Below, I show the entire stack trace

The code works as expected using Pandas only.

Could you show me how you would do it with Pandas?

Hi, @guillaumeeb ! The codes were a little bit long. I’ve tried to simplify as most as possible. Below, I’ll show the code with Pandas and the code with Dask again.

The code with Dask:

import dask.dataframe as dd
import pandas as pd
import pyarrow
from pyarrow import Schema
from pyarrow.dataset import partitioning

_df_test = pd.DataFrame({"id": [1, 2, 3], "integer": [1, 2, 3], "string": ["a", "b", "c"], "float": [1.0, 2.0, 3.8],}).convert_dtypes()
partitions = ["integer", "string", "float"]
pyarrow_types = [pyarrow.field("id", pyarrow.int64()), pyarrow.field("integer", pyarrow.int64()), pyarrow.field("string", pyarrow.string()), pyarrow.field("float", pyarrow.float64()),]
partition_types = [pyarrow.field(field.name, field.type) for field in pyarrow_types if field.name in partitions]
pyarrow_schema = pyarrow.schema(pyarrow_types)
partition_schema = partitioning(pyarrow.schema(partition_types), flavor="hive")

def save(df):
    data = dd.from_pandas(df, npartitions=3)
    data.to_parquet("path/to/output/", engine="pyarrow", write_index=False, append=True, write_metadata_file=False, partition_on=partitions, schema=pyarrow_schema)

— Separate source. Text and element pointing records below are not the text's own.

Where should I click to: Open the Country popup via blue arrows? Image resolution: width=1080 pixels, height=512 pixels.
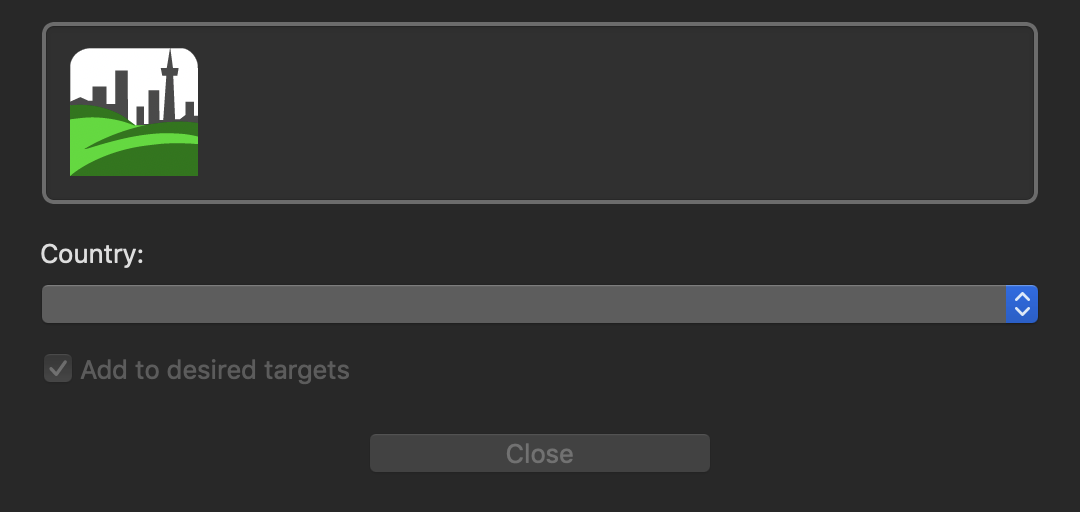[x=1022, y=304]
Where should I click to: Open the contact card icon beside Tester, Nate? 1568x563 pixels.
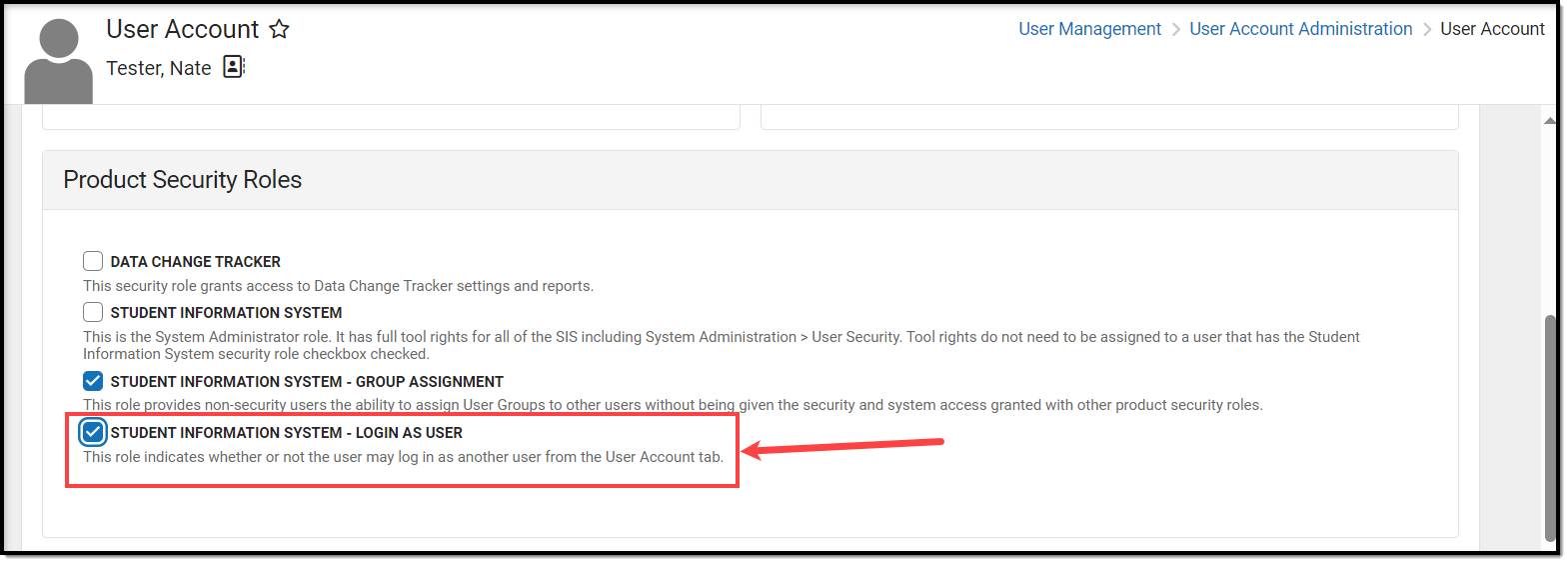click(234, 67)
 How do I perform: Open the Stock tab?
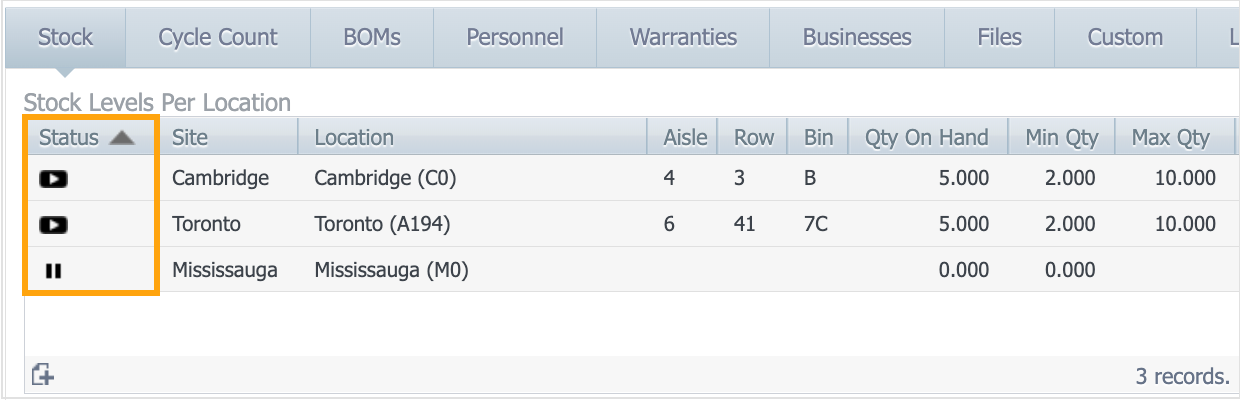coord(65,38)
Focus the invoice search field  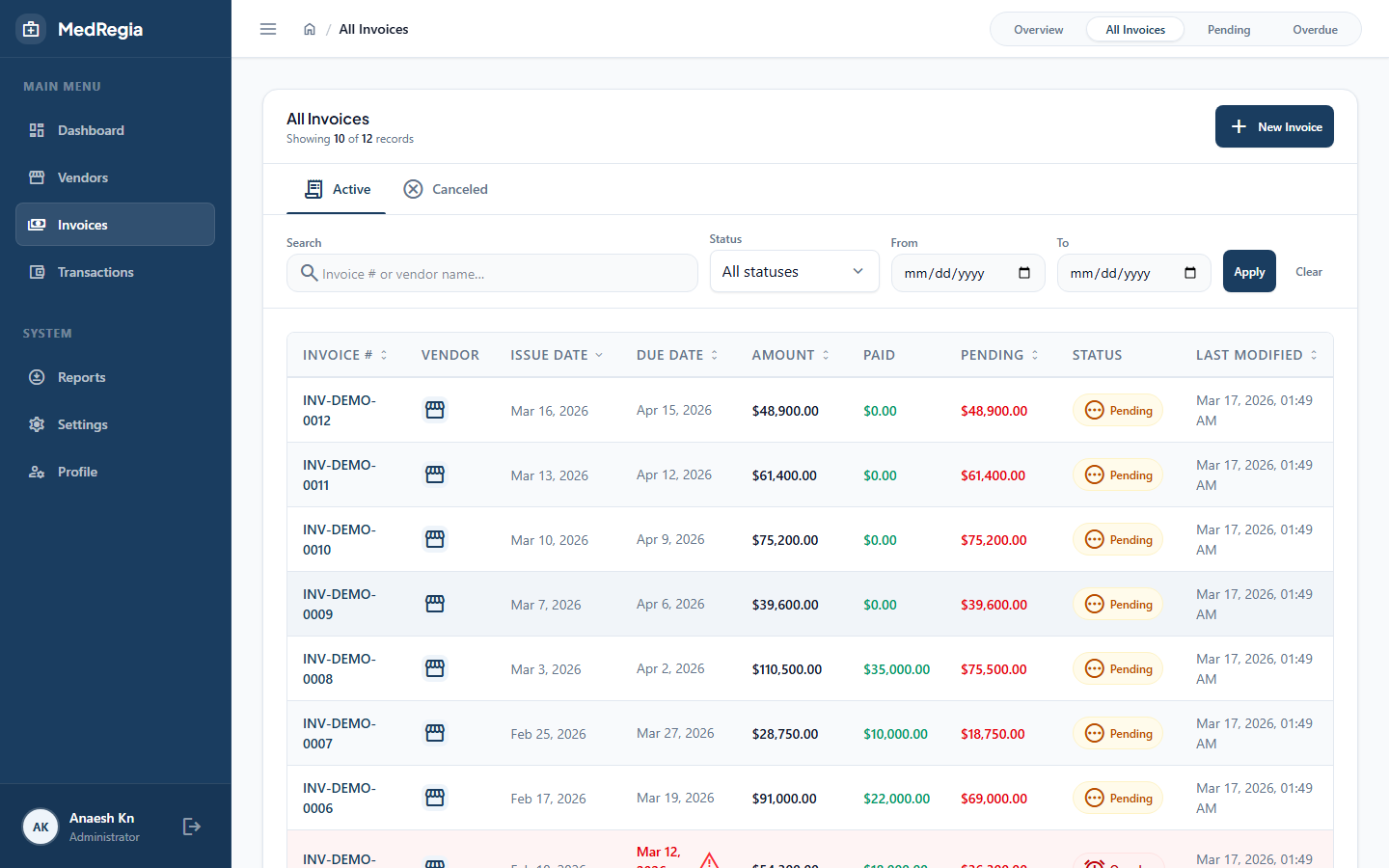[x=492, y=273]
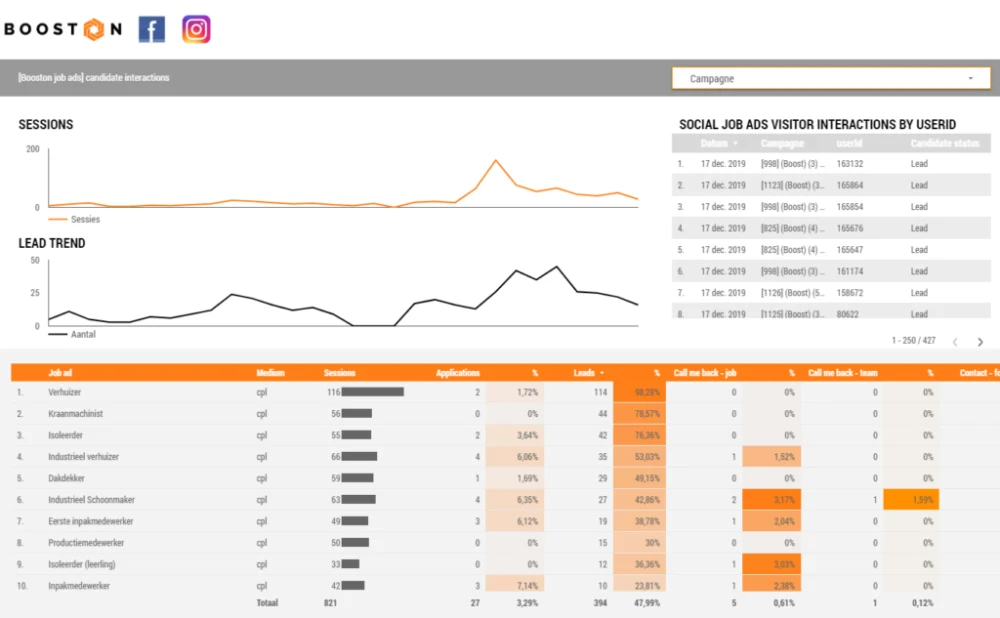Toggle the Sessies legend item

pos(74,219)
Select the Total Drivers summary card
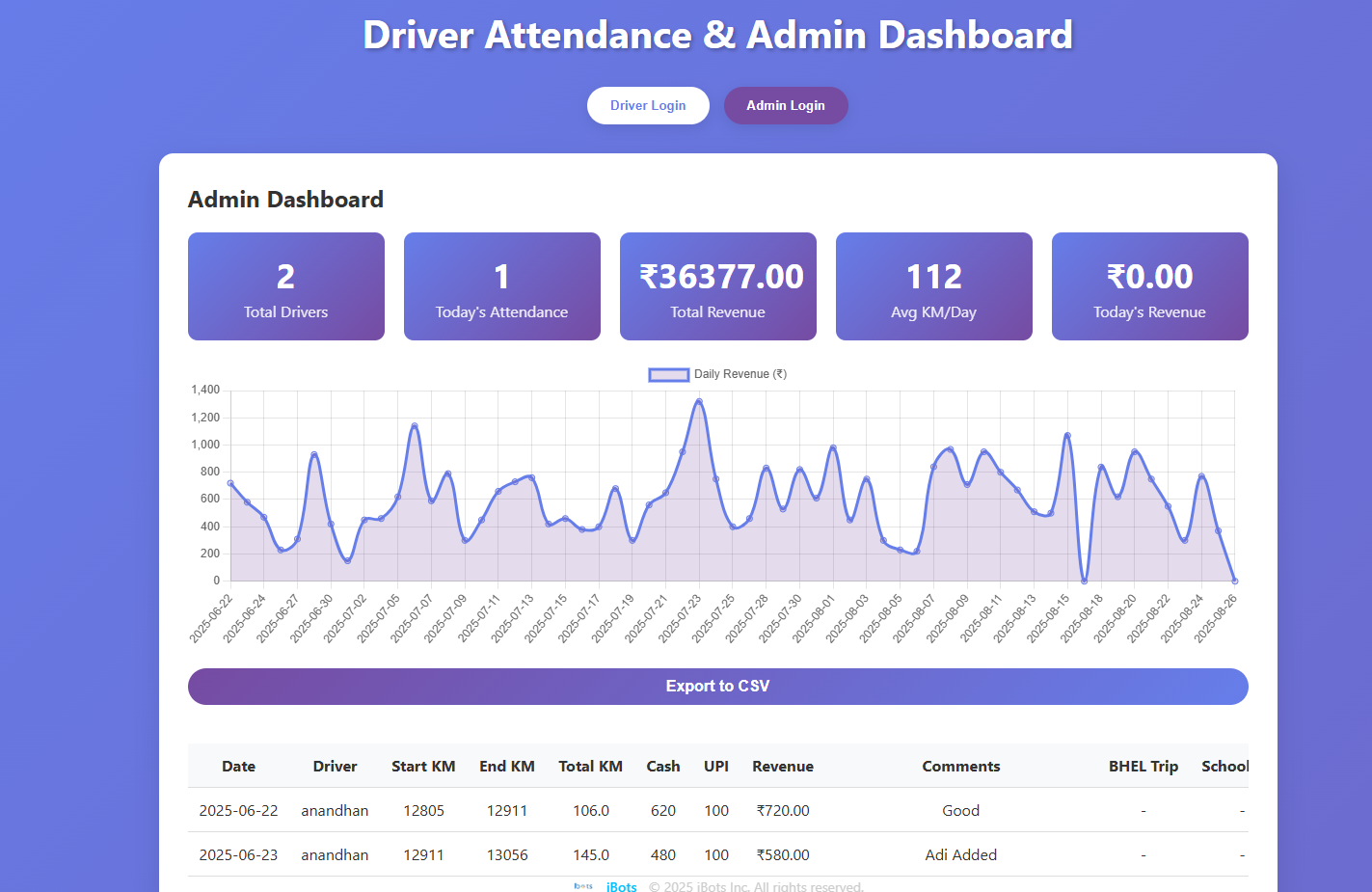 (285, 286)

def read(filters, columns):
    df = dd.read_parquet("path/to/output", engine="pyarrow", filters=filters, columns=columns, dataset={"partitioning": {"flavor": "hive", "schema": partition_schema.schema}})
    return df

save(_df_test)
df = read([("integer", ">", 2)], ["id"])
print(df.compute())

Now, the code using Pandas.

import dask.dataframe as dd
import pandas as pd
import pyarrow
from pyarrow import Schema
from pyarrow.dataset import partitioning

_df_test = pd.DataFrame({"id": [1, 2, 3], "integer": [1, 2, 3], "string": ["a", "b", "c"], "float": [1.0, 2.0, 3.8],}).convert_dtypes()
partitions = ["integer", "string", "float"]
pyarrow_types = [pyarrow.field("id", pyarrow.int64()), pyarrow.field("integer", pyarrow.int64()), pyarrow.field("string", pyarrow.string()), pyarrow.field("float", pyarrow.float64()),]
partition_types = [pyarrow.field(field.name, field.type) for field in pyarrow_types if field.name in partitions]
pyarrow_schema = pyarrow.schema(pyarrow_types)
partition_schema = partitioning(pyarrow.schema(partition_types), flavor="hive")

def save(df):
    data = dd.from_pandas(df, npartitions=1)
    data.to_parquet("path/to/output/", engine="pyarrow", write_index=False, append=True, write_metadata_file=False, partition_on=partitions, schema=partition_schema)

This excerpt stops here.